#### Exercise materials:
··········

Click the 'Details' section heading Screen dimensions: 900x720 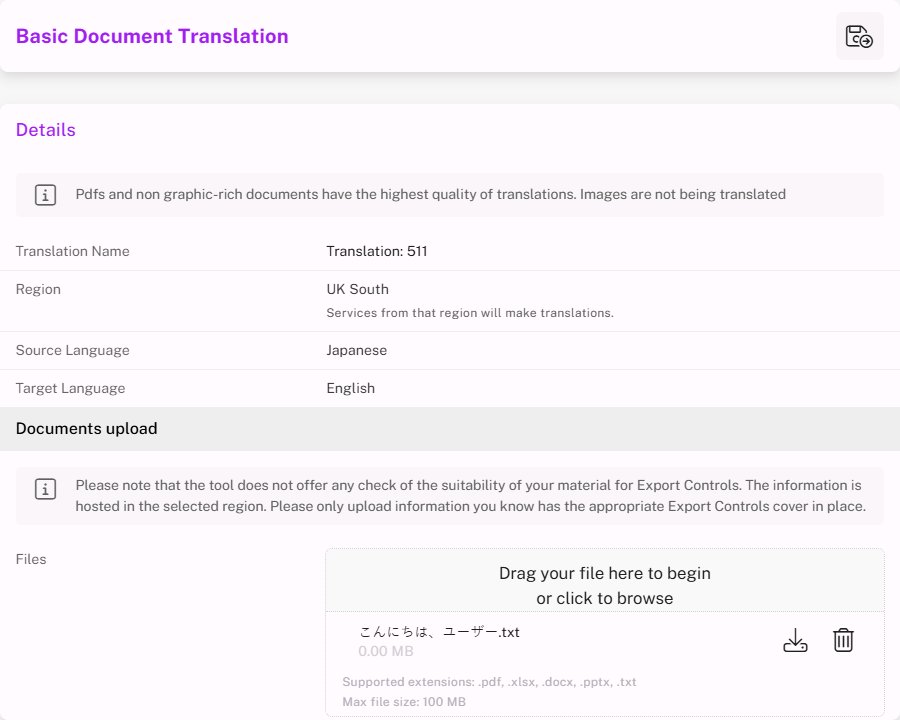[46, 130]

··········

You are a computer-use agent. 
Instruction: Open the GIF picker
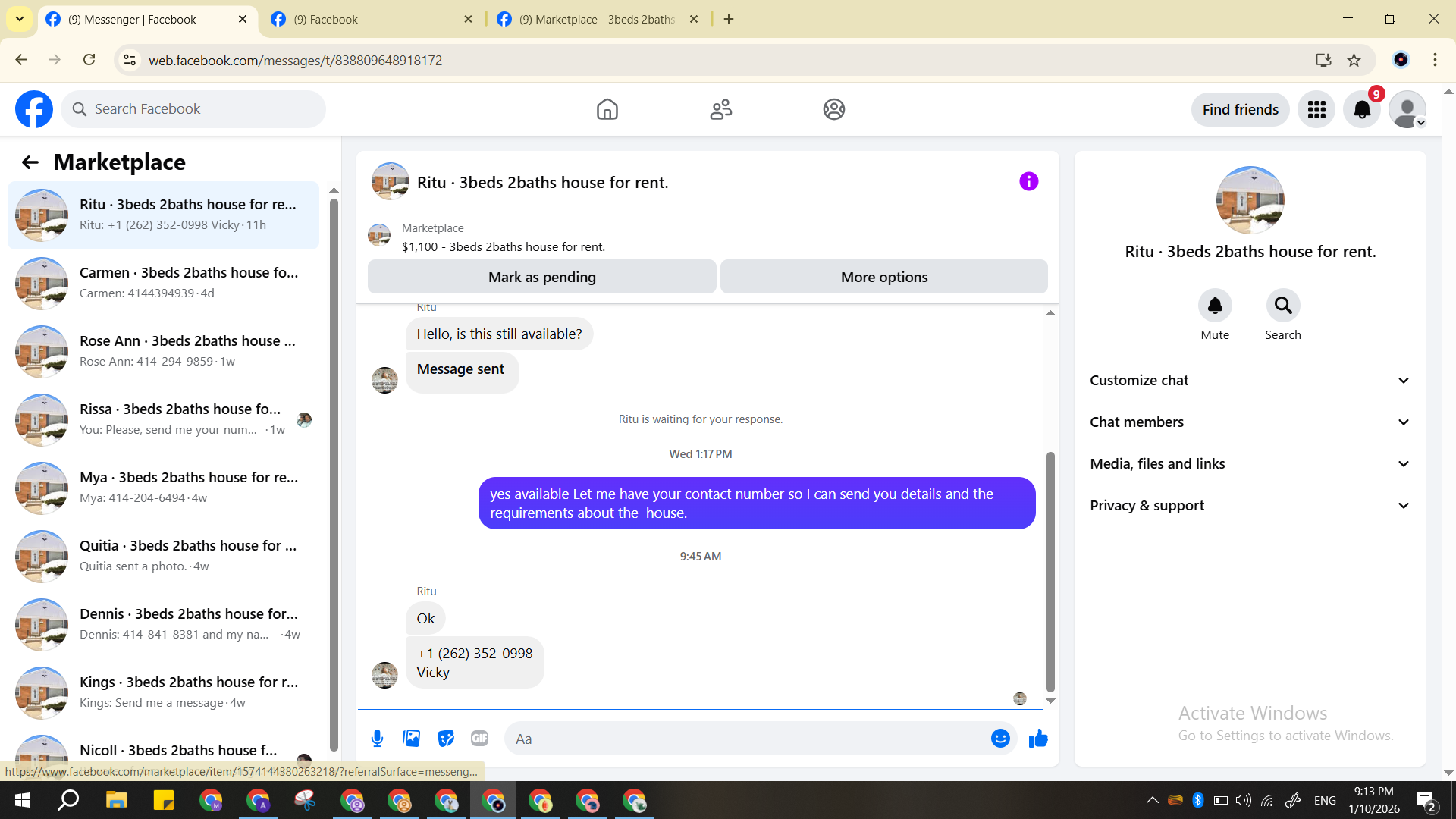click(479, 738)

··········

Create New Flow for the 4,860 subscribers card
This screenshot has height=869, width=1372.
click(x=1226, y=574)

··········

#### Exercise task:
Swap "subscribers" for "contacts" in the entries between the lines holding "Create New Flow" and "click(x=1226, y=574)", inclusive, and give those lines back with nothing else changed.

#### Full response:
Create New Flow for the 4,860 contacts card
This screenshot has height=869, width=1372.
click(x=1226, y=574)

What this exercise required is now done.